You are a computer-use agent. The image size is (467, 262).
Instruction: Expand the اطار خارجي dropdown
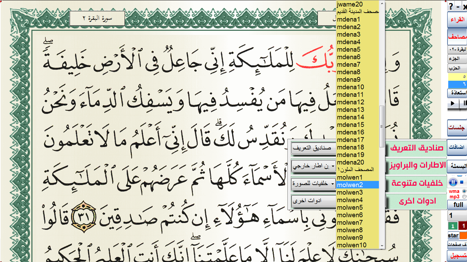(313, 167)
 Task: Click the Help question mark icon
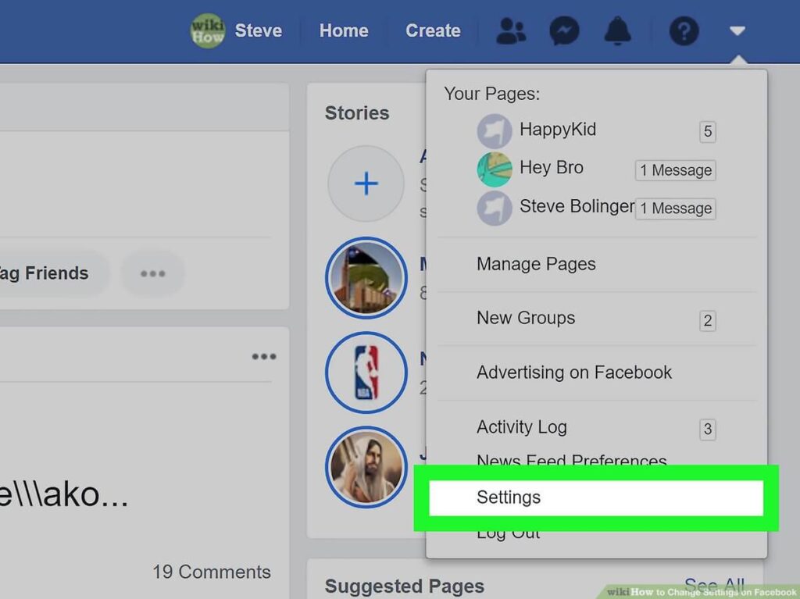[684, 31]
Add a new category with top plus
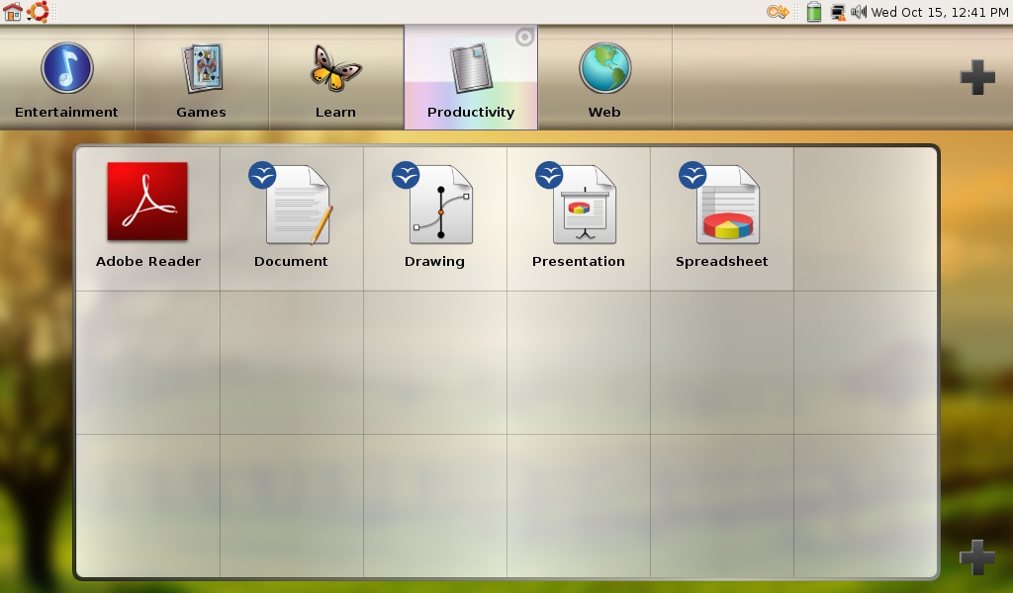The height and width of the screenshot is (593, 1013). pyautogui.click(x=977, y=78)
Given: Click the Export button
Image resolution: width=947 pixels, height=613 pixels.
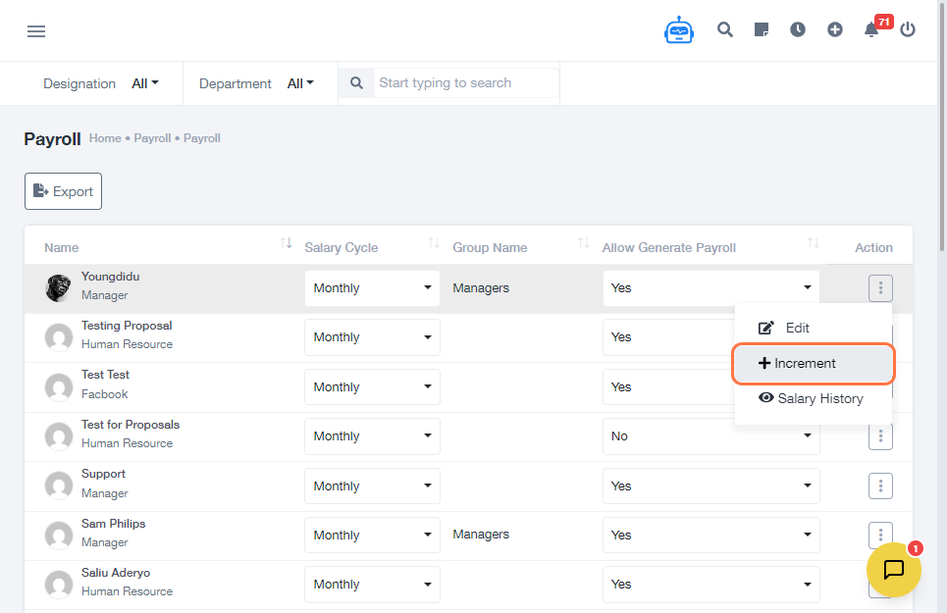Looking at the screenshot, I should point(63,191).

-=-=-

-- Exercise requirements --
Repeat the lines above word for word, leaving out the pictures.

-- Task result --
You are a computer-use agent. The image size is (467, 262).
Instruction: Expand the اطار خارجي dropdown
(313, 167)
 Task: Click the Help question mark icon
[684, 31]
Add a new category with top plus
The height and width of the screenshot is (593, 1013). pyautogui.click(x=977, y=78)
Given: Click the Export button
Image resolution: width=947 pixels, height=613 pixels.
Looking at the screenshot, I should point(63,191).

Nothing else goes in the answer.